In Marine Engineers' Beneficial Association v. Interlake Steamship Co., 370 U.S. 173, 188, 82 S. Ct. 1237, 1245, 8 L. Ed. 2d 418 (1962), Mr. Justice Douglas made this interesting observation:
"It apparently claims to be a `labor organization' when it is to its advantage to do so and protests against being so labeled when that position serves its end."
[4] In the instant case, District 2, MEBA, not National MEBA, was the contracting party.
[5] See 92 Cong.Rec. 525 (1946).
[6] 92 Cong.Rec. 1070 (1946) (House of Representatives); 92 Cong.Rec. 5739 (1946) (Senate).
[7] For President Truman's veto message see 92 Cong.Rec. 6674 (1946).
[8] NLRA § 7 dealt with the right of employees to organize and to bargain collectively. NLRA § 8 specifies the acts which are to be considered unfair labor practices. NLRA § 9 concerns representation elections.
[9] H.R.Rept. No. 245 on H.R. 3020, 80th Cong., 1st Sess. (1947) and accompanying bill H.R. 3020. See generally the legislative history as accumulated by Mr. Justice Frankfurter in his dissent in Textile Workers Union of America v. Lincoln Mills of Alabama, 353 U.S. 448, 485, 77 S. Ct. 923, 936, 1 L. Ed. 2d 972 (1957). Another change to be noted is the deletion of the provision for injunctive relief.
[10] See H.R.Rept. No. 245 on H.R. 3020, 80th Cong., 1st Sess. 14 (1947); S.Rept. No. 105 on S. 1126, 80th Cong., 1st Sess. 3, 4 (1947); National Marine Engineers' Beneficial Ass'n v. National Labor Relations Board, 274 F.2d 167, 173 (2d Cir. 1960).
[11] Section 1(b) of the Labor Management Relations Act provides:
"It is the purpose and policy of this Act, in order to promote the full flow of commerce, to prescribe the legitimate rights of both employees and employers in their relations affecting commerce, to provide orderly and peaceful procedures for preventing the interference by either with the legitimate rights of the other, to protect the rights of individual employees in their relations with labor organizations whose activities affect commerce, to define and proscribe practices on the part of labor and management which affect commerce and are inimical to the general welfare, and to protect the rights of the public in connection with labor disputes affecting commerce."

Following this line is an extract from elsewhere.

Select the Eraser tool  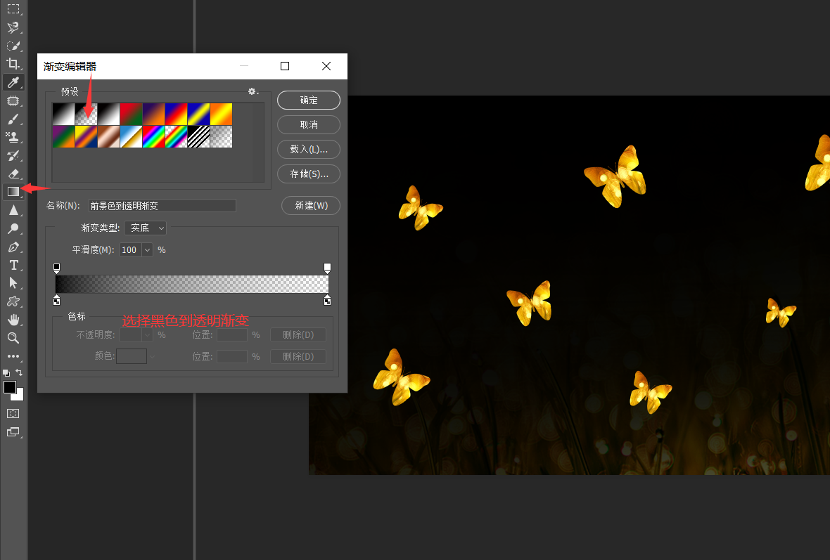click(13, 173)
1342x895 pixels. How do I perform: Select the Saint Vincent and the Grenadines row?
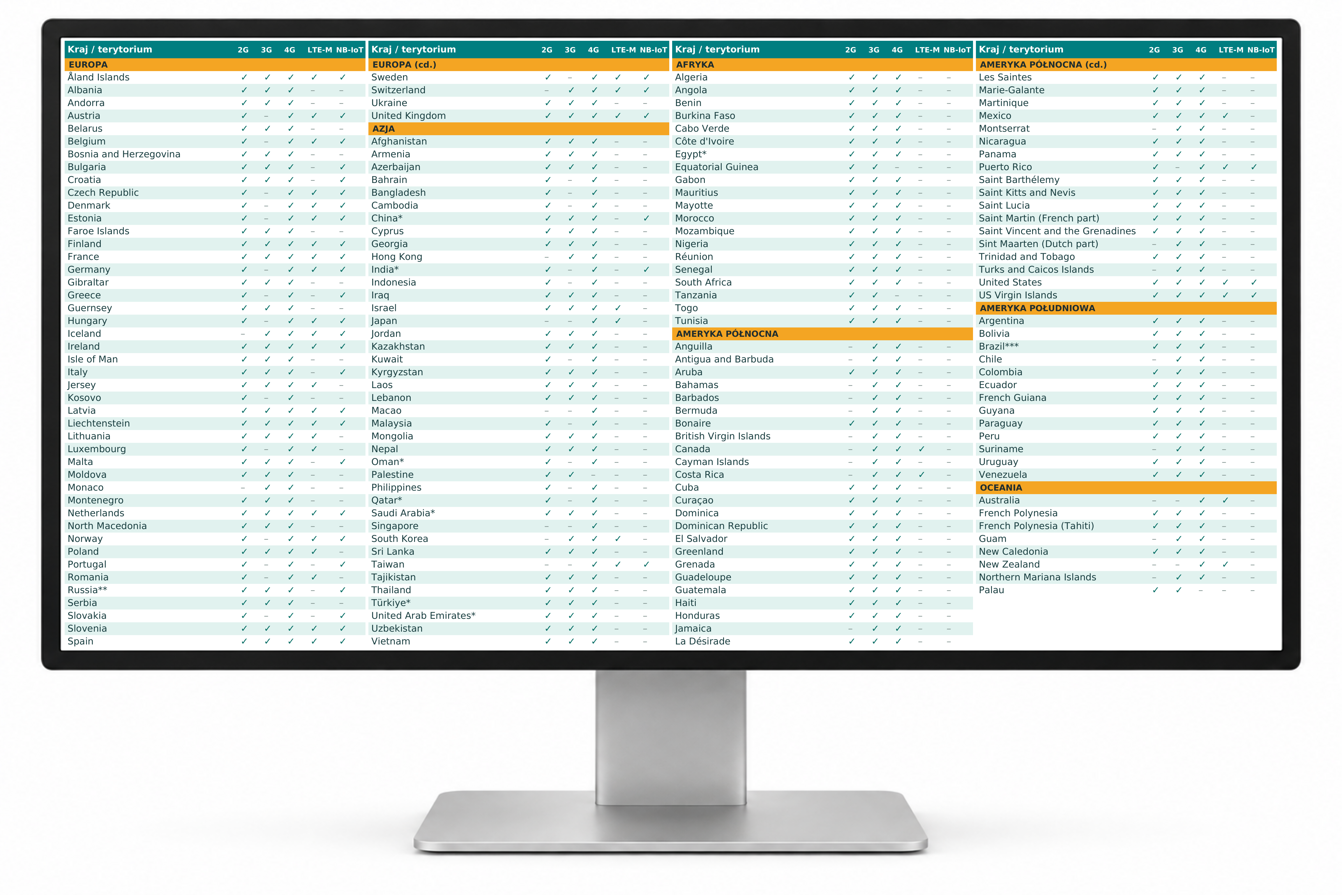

That Congress did not intend to deprive supervisory personnel of the right to bargain collectively, especially supervisors in the maritime industry, see H.R.Rept. No. 245 on H.R. 3020, 80th Cong., 1st Sess. 17 (1947); S.Rept. No. 105 on S. 1126, 80th Cong., 1st Sess. 5 (1947); Conf.Rept. No. 510 on H.R. 3020, 80th Cong., 1st Sess. 60 (1947); 93 Cong. Rec. 3527, 3533, 3952 (1947).